Start of Block
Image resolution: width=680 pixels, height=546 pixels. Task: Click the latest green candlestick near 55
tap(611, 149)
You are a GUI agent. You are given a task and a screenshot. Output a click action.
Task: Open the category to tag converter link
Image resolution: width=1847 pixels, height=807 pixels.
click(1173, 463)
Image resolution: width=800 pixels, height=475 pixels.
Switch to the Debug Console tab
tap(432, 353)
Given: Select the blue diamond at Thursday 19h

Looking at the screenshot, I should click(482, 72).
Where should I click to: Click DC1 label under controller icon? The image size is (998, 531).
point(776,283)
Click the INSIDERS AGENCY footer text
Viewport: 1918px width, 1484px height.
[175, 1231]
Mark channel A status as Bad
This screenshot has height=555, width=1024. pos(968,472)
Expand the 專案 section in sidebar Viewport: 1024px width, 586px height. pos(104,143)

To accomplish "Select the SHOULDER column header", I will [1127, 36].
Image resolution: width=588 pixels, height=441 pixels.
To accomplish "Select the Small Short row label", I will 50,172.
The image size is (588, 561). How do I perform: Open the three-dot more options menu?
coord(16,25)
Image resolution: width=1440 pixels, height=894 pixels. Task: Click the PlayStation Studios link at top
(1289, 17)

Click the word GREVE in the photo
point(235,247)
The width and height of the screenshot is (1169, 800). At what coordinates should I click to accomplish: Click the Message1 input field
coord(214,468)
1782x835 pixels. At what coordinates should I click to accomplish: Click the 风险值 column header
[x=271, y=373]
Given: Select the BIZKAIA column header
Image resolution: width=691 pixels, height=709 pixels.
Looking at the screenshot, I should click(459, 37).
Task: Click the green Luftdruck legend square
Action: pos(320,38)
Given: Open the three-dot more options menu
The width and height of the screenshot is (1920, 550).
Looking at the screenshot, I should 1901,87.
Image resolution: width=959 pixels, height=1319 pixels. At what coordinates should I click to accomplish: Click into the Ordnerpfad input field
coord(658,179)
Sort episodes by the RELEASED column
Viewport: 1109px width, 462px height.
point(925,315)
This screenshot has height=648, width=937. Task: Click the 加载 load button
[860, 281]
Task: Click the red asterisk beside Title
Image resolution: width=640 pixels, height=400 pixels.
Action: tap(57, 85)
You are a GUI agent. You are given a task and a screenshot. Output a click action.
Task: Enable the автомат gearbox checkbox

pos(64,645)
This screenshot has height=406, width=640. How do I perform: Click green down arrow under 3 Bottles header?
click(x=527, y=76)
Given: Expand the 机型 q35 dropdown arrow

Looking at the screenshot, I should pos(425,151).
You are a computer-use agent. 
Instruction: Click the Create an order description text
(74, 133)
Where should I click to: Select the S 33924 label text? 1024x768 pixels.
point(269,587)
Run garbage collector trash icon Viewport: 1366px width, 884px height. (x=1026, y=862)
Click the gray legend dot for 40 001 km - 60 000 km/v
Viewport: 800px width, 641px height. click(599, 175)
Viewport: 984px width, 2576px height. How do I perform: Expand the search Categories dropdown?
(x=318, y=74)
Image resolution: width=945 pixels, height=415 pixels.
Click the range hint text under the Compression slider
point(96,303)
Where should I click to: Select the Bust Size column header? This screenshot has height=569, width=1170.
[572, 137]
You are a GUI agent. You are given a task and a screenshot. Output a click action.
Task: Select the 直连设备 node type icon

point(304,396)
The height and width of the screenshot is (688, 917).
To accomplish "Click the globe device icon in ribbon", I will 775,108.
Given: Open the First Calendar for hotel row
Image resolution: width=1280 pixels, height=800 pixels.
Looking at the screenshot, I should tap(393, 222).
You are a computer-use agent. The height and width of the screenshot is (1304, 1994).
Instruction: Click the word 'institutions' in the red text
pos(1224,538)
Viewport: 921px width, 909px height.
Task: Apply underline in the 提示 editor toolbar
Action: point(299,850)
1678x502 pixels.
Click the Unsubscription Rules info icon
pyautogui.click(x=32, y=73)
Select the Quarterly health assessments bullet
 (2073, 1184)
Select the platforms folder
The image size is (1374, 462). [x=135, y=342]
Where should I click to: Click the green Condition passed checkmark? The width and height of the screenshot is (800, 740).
End of Block
- What is expected:
If a line of the listing contains the string "computer", count it; then report the total alone.

- Your solution:
2